● **PROBLEM**: In exact form, please repeat the records from their opening line down to the line with "Given: Click the Grand Theft Auto 3 game icon", including that line.

··········

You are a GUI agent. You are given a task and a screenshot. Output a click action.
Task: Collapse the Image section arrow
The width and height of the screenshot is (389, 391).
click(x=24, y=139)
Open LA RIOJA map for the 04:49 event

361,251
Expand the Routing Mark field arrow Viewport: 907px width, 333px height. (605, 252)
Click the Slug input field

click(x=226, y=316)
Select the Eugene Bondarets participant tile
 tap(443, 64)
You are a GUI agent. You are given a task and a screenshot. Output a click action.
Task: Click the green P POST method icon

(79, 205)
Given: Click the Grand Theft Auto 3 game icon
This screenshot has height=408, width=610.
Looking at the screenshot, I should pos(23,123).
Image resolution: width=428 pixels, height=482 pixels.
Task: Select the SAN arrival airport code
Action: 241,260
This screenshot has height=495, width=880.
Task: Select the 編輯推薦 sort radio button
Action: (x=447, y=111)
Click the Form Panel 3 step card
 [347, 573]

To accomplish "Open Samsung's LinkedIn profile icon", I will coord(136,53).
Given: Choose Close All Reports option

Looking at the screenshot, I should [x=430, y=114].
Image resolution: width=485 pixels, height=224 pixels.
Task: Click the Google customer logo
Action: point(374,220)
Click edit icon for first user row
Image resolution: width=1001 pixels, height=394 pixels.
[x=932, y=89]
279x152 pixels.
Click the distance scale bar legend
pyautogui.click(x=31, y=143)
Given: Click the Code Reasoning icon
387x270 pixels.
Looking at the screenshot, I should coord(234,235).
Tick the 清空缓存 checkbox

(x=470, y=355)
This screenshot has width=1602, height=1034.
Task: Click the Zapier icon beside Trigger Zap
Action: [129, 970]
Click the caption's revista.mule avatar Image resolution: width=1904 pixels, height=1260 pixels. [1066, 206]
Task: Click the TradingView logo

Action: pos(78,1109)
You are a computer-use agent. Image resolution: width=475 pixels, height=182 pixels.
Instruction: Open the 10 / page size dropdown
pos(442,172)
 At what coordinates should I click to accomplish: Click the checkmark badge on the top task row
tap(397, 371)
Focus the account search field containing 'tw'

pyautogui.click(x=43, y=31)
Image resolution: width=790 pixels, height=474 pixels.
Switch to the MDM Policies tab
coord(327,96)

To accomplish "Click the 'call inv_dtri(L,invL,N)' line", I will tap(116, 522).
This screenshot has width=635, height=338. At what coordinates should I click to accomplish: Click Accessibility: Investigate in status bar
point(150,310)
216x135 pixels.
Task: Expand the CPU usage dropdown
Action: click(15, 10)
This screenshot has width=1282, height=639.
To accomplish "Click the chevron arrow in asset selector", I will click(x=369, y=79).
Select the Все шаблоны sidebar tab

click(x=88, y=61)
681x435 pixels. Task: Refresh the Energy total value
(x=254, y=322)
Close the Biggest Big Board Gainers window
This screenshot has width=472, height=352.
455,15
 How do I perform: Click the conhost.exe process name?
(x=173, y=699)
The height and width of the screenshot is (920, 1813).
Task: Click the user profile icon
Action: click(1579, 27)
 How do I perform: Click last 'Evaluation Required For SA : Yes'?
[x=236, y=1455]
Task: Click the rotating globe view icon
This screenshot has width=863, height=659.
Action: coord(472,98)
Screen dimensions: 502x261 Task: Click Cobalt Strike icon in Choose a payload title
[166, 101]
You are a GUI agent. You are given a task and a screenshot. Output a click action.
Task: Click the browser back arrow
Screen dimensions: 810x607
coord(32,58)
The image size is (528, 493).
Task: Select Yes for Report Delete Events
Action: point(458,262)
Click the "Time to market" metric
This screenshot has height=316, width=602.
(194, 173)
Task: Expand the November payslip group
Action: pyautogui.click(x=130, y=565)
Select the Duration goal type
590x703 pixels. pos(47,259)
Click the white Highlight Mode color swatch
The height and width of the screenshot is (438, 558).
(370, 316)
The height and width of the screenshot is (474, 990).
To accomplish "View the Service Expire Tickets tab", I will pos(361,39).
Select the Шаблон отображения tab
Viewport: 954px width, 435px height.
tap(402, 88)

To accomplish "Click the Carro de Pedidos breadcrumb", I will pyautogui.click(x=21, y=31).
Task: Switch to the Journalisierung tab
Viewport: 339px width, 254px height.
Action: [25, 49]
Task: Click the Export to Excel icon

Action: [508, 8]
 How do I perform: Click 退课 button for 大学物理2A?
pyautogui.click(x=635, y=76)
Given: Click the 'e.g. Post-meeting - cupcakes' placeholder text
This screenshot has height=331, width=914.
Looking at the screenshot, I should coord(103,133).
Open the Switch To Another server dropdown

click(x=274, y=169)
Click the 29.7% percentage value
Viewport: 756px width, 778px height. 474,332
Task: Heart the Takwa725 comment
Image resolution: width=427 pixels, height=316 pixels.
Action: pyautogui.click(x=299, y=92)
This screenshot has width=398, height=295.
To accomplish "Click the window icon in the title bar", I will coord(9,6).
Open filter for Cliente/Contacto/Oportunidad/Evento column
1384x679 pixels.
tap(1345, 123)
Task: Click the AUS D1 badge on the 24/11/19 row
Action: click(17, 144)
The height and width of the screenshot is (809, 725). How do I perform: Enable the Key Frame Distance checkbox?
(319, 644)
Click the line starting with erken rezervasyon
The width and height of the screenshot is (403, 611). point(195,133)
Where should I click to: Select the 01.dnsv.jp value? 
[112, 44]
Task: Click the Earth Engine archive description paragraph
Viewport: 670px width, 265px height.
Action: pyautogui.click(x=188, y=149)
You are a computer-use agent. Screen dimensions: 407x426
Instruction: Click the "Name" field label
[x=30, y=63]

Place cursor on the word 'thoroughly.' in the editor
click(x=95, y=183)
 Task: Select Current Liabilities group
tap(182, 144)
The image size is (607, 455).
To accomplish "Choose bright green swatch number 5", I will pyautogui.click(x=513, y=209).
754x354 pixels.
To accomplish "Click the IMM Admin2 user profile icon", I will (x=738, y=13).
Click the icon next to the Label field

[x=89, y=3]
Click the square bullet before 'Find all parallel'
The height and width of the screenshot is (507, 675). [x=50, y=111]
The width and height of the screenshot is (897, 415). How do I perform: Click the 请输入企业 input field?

··········

● **RESPONSE TO THIS EXERCISE**:
You are a GUI agent. You are given a task and a screenshot. Output a click action.
Task: Collapse the Image section arrow
The width and height of the screenshot is (389, 391).
click(x=24, y=139)
Open LA RIOJA map for the 04:49 event

361,251
Expand the Routing Mark field arrow Viewport: 907px width, 333px height. (605, 252)
Click the Slug input field

click(x=226, y=316)
Select the Eugene Bondarets participant tile
 tap(443, 64)
You are a GUI agent. You are given a task and a screenshot. Output a click action.
Task: Click the green P POST method icon

(79, 205)
Given: Click the Grand Theft Auto 3 game icon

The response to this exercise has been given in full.